Autor: John W. Baxter Fecha: A: exim-users Asunto: Re: [exim] greylisted due fallback server
On 8/25/07 2:16 AM, "Leonardo Boselli" <leo@???> wrote:
> In sending to a list i noticed my messages were greylisted and delayed a
> lot of time.
> It turned that they used a system that refuse with a 4xx error any message
> the first time that arrives from an "unknown" server and after 5 minutes
> it begin to accept mail fron that server.
> It did not worked for me since in my setup I have:
>
> begin routers
>
> lookuphost:
> driver = dnslookup
> domains = ! +local_domains
> pass_on_timeout
> self = fail
> fallback_hosts = vettore.xxx.it
> transport = remote_smtp
> no_more
>
> smart_route:
> driver = manualroute
> domains = ! +local_domains
> route_list = * vettore.xxx.it bydns
> transport = remote_smtp
> no_more
>
> --
>
> this way if for some reason the connection cannot be get on the first time
> the messages are passed to the server vettore, that is on a different
> network so it has different chanches to connect.
> Unfortunately this is setup so vettore know that if a message arrive to it
> it has passed a first try, so when it tries again it know is the second
> try and so the delay between the second and the third try is one hour.
> It happens that some messages bounced with 4xx are then passed to the
> secondary server, so the messages are tried first time by main server,
> after 5 minutes by secondary server, and then each hour, thre hours, etc.
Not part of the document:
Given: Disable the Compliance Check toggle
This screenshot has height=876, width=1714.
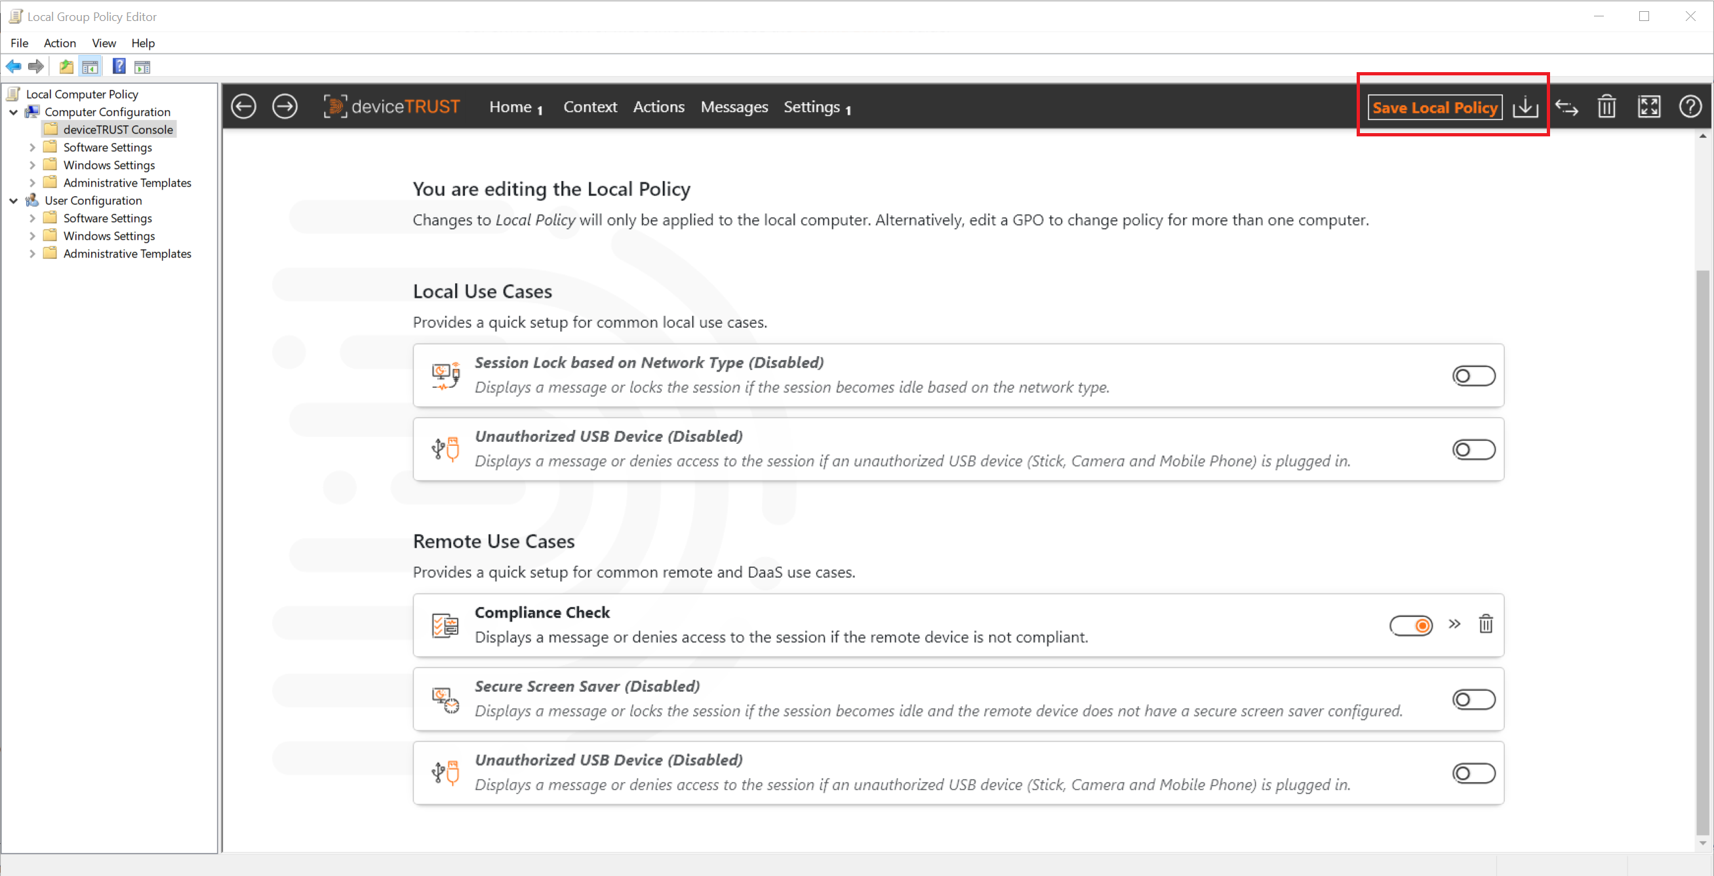Looking at the screenshot, I should 1411,625.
> In this case is possible that the greylisting count is reset so the
> message never passes !
>
> I contacted the administrator of the remote server and they replied that
> my server does not respect RFC since after a 4xx does not retries but just
> pass the burden to a different server, that in turd has a larger timeout.
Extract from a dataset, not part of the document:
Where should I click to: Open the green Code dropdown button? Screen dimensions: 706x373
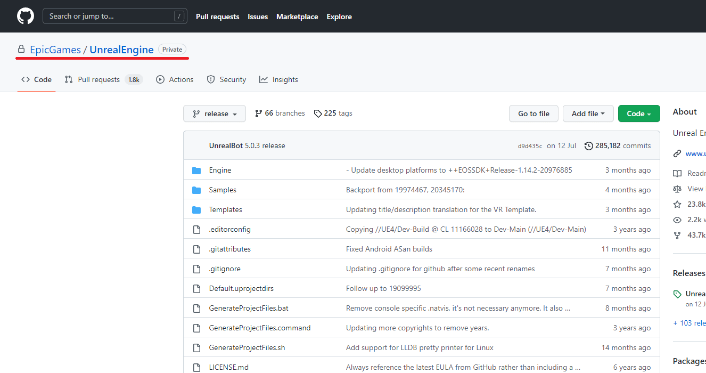(638, 113)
> This is not clear to me. Is it true ? I knew that timeouts are minumum,
> not maximum, and that i never found a RFC saying that if a remote server
> says 4xx you con retry only with the same source address.
> Any answer ? If i am wrong, how to change the config file ?
>
>
>
Your system would eventually get messages through our particular greylisting
system. The first try would time out, as it is never retried. The second
(overall) try would start a new sequence, and get a temporary failure. If
the third try (second try by the second server) is from the second server,
same IP, same <mail from:> [after some normalization we do], same recipient,
it would go through.
But greylisting implementations differ--the only way they are viable given
all the odd servers in the world is by providing for whitelisting.